Il tentativo portato avanti dalle organizzazioni internazionali specializzate, prima fra tutte l’Organizzazione Internazionale per le Migrazioni, di promuovere un approccio che vede la mobilità come una risposta agli impatti negativi dei cambiamenti climatici e non un problema causato da questi ultimi deve fare inoltre i conti con un contesto internazionale dove le migrazioni non sono sufficientemente governate, come nel caso della mobilità interna ai paesi, o lo sono in chiave di repressione dei flussi e restringimento delle opportunità di asilo e regolarizzazione. In questo senso, seppur con alcuni passi in avanti da parte della giurisprudenza nazionale e internazionale – come mostra una recente sentenza della Corte di Cassazione in merito alla domanda di protezione per ragioni ambientali da parte di un cittadino nigeriano – ad oggi ai migranti climatici non è riconosciuto né lo status di rifugiato né l’accesso a sistemi di protezione sussidiaria.

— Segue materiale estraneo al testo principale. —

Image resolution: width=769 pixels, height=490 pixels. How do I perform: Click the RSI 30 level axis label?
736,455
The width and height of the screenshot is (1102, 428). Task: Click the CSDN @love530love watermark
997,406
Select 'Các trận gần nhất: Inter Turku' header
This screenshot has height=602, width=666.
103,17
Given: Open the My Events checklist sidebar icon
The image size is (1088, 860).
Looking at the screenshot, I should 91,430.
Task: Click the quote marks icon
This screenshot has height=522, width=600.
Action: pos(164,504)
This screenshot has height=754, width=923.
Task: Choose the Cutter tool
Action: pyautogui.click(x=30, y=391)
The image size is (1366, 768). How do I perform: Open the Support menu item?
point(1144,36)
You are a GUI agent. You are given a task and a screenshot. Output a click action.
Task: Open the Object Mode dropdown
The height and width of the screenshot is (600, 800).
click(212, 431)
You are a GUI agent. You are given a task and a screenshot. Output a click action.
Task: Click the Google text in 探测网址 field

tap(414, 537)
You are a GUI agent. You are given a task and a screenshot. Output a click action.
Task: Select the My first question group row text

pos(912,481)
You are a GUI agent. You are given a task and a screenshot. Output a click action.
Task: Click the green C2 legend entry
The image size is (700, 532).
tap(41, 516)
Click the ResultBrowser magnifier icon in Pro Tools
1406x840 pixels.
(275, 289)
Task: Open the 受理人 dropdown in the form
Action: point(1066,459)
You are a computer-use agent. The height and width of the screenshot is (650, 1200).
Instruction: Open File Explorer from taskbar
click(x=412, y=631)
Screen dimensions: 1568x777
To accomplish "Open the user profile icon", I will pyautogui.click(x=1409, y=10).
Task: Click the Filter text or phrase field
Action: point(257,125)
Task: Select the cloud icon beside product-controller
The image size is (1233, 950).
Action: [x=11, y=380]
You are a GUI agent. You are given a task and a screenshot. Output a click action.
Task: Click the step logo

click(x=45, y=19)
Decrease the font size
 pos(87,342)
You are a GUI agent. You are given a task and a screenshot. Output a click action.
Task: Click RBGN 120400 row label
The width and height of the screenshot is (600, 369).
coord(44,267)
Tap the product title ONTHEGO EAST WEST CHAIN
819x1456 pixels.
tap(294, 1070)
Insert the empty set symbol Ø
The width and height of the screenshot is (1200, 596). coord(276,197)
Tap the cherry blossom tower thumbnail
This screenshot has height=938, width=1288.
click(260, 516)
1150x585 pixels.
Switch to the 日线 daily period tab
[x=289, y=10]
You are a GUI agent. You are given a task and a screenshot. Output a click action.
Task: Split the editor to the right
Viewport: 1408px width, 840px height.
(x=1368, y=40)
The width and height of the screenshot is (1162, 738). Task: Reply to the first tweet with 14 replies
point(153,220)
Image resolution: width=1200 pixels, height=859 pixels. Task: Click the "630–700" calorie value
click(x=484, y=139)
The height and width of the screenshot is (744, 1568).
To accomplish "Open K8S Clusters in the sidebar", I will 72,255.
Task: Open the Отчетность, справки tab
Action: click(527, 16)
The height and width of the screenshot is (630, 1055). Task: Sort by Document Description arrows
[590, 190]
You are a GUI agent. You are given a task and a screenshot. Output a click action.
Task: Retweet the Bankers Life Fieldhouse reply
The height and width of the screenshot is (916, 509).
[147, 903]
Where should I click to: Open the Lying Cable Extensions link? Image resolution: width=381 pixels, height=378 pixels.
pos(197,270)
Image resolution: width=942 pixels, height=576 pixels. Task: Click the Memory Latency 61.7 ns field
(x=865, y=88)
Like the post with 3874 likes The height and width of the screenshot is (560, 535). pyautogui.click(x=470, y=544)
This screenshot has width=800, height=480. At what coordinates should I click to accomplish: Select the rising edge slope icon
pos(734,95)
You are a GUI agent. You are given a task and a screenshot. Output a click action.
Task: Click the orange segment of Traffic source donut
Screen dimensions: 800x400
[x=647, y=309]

“È urgente che il nostro Paese e la comunità internazionale agiscano in modo più incisivo e tempestivo per garantire meccanismi di protezione adeguati per coloro che, a causa di eventi ambientali estremi, sono costretti o scelgono di abbandonare le loro comunità. Allo stesso tempo è importante investire nei processi di adattamento delle comunità più vulnerabili al fine di migliorare la loro risposta resiliente e far sì che la mobilità rappresenti una delle possibili risposte al cambiamento climatico e non una necessità” conclude Roberto Sensi.